*** Data supplied Section Begins ***
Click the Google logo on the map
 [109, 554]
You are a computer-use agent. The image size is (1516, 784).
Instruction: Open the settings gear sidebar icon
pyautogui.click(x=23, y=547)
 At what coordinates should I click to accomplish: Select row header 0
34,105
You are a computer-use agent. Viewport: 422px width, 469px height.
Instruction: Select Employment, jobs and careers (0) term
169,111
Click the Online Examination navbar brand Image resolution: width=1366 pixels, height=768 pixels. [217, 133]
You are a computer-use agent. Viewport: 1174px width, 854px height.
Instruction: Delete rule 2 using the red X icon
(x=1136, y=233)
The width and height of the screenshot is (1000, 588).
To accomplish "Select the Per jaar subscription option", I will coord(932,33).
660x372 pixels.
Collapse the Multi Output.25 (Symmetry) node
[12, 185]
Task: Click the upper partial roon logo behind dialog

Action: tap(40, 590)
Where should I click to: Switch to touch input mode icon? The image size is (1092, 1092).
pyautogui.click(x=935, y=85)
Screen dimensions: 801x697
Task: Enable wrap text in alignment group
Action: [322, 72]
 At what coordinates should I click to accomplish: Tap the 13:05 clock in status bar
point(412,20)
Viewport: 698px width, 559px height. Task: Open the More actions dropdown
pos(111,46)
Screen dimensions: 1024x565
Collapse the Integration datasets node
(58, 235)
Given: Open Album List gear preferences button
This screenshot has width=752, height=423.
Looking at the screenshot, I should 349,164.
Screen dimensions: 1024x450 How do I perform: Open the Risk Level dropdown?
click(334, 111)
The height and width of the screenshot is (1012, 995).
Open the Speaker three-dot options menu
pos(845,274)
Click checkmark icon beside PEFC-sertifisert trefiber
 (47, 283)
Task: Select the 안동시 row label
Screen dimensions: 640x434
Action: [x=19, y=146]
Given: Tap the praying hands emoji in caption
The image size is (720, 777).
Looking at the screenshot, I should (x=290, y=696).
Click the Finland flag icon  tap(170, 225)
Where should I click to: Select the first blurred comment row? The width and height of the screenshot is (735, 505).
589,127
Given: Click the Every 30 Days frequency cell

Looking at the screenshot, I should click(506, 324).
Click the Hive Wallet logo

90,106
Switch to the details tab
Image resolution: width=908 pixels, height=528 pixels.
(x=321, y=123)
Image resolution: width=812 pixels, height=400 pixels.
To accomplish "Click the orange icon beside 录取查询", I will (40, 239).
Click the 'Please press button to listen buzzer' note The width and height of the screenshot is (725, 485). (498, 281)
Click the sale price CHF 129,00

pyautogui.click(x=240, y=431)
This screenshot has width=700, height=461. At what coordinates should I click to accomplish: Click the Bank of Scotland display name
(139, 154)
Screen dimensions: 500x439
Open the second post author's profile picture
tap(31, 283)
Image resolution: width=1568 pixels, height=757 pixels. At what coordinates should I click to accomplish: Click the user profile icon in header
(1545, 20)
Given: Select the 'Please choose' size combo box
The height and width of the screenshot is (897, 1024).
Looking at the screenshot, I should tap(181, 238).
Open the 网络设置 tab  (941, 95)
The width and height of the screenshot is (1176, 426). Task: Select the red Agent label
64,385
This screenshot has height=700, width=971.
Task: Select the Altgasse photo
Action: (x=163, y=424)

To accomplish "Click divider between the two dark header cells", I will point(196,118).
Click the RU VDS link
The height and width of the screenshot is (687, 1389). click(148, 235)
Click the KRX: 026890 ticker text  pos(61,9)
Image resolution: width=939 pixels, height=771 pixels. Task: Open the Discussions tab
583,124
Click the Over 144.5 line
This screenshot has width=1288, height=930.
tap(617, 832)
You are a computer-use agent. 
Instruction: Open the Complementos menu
*** Data supplied Section Ends ***
**What you will do:** The answer must be the line containing "Open the 网络设置" and every line after it to the end of the records, repeated exactly.

**Answer box:**
Open the 网络设置 tab  (941, 95)
The width and height of the screenshot is (1176, 426). Task: Select the red Agent label
64,385
This screenshot has height=700, width=971.
Task: Select the Altgasse photo
Action: (x=163, y=424)

To accomplish "Click divider between the two dark header cells", I will point(196,118).
Click the RU VDS link
The height and width of the screenshot is (687, 1389). click(148, 235)
Click the KRX: 026890 ticker text  pos(61,9)
Image resolution: width=939 pixels, height=771 pixels. Task: Open the Discussions tab
583,124
Click the Over 144.5 line
This screenshot has width=1288, height=930.
tap(617, 832)
You are a computer-use agent. 
Instruction: Open the Complementos menu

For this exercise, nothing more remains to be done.